• Actividades:
A) En el texto sobre el cortejo durante una cena, ¿quién es Esther, según la chica?
B) Continúa el texto sobre el cortejo durante una cena a partir de su última frase.

• Texto mostrado:
· · · · ·

Todo parece haber cambiado desde que yo, de joven, dedicaba ímprobos esfuerzos en la lid de la conquista
Parece ser un ritual de cortejo típico. El hombre ha invitado a la chica a cenar, con el fin de impresionarla y poder decirle todo lo que le gusta y las ganas que tiene de estar con ella. La mujer se deja querer entre sonrisas y algún que otro gesto pícaro. Pero lo que llama mi atención es que todo parece haber cambiado desde que yo, de joven, dedicaba ímprobos esfuerzos en la lid de la conquista. En aquellos tiempos, tenías que convencer a la muchacha con la palabra. Por supuesto que la imagen era importante, pero no tanto-a las mujeres les interesa menos que a los hombres-, como regalarle el oído a la presunta seducida. Prácticamente debías ser ingenioso, divertido y poco menos que efectuar una presentación de tus expectativas vitales, para que ella aceptase ser tu compañera de cama y de vida.
Ahora, observo desesperanzado, que cruzan cuatro palabras y miran su celular.
-Es mi amiga Esther -dice la chica ojeando el Whatsap-. Pregunta que tal lo estoy pasando.
Rápidamente, pone el teléfono en modo cámara de fotos y se hace un selfie.
-Mañana la subiré al facebook -manifiesta contenta.

· · · · ·

• Ítems mostrados:
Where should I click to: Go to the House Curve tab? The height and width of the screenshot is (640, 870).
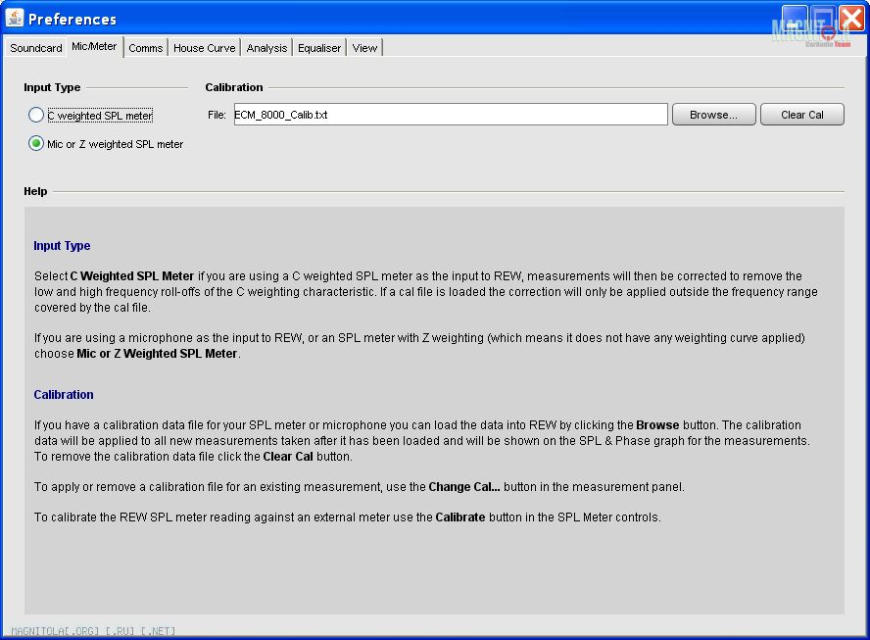click(205, 48)
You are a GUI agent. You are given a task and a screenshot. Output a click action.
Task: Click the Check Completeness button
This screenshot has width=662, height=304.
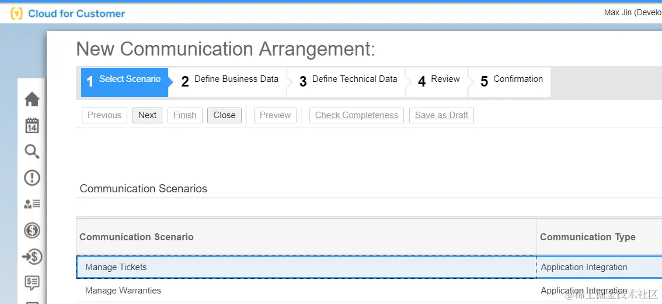click(356, 115)
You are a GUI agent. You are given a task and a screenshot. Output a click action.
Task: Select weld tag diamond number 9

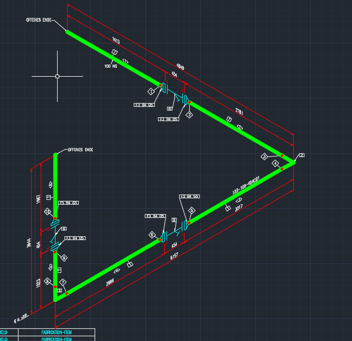64,258
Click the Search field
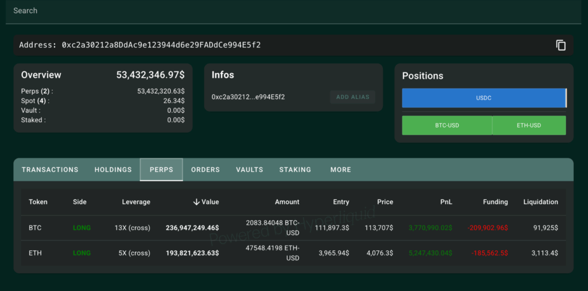 point(287,11)
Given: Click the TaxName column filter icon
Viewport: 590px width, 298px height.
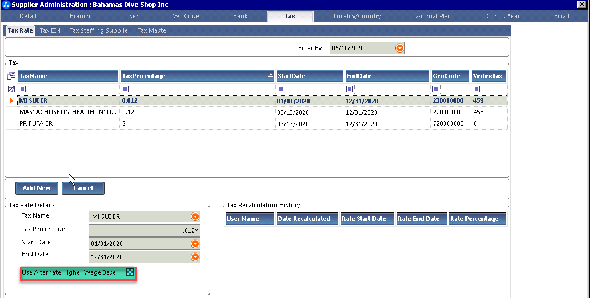Looking at the screenshot, I should 22,89.
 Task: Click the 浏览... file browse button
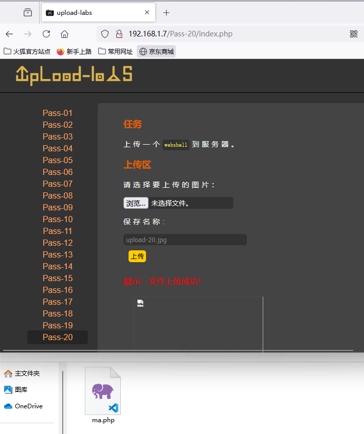pyautogui.click(x=136, y=203)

· · · · ·

• Respuestas:
A) Es su amiga.

B)
El muchacho asiente agradecido. Es buena señal que ella esté retrasmitiendo la cita a sus amigas minuto a minuto. Indicador de que está a gusto, porque si no fuera así, no daría razón de donde se encuentra ni con quien esta.
A la vez, el joven agarra su teléfono y hace fotos a la belleza que se sienta frente a él.
-Estas muy guapa-musita-, se las voy a mandar a mis colegas.
Y así durante horas, compartiendo en las diversas “redes sociales” fotos y comentarios, hasta que llega el momento cumbre de la noche, la consagración del amor moderno. El muchacho se levanta dirigiéndose a nosotros y dice:
-Perdonar -por supuesto nada de ustedes a pesar de doblarle en edad- ¿nos haríais una foto?
Asiento con la cabeza y el chico me deja el teléfono. Lo cojo y ambos posan para la eternidad dándose un abrazo. Cuando acabo, le devuelvo el aparato y me da las gracias. Ambos miran las fotos comentando lo bien que han salido y lo guapos que se les ve.
Nosotros continuamos con nuestra tertulia, pero yo no puedo dejar de pensar en la pareja en ciernes. Necesitan la aprobación de su entorno, no hablan porque no es necesario y además no sabrían que decirse. Todo se basa en impresiones, en la imagen. No hay proyecto vital para ambos, no existe un compromiso. El amor dura lo que sea necesario que dure y punto. Es adolescencia ególatra en estado puro y duro, a pesar de que se supone ya han pasado por esa parte de la vida. Solo me interesa el yo. Lo demás es accesorio.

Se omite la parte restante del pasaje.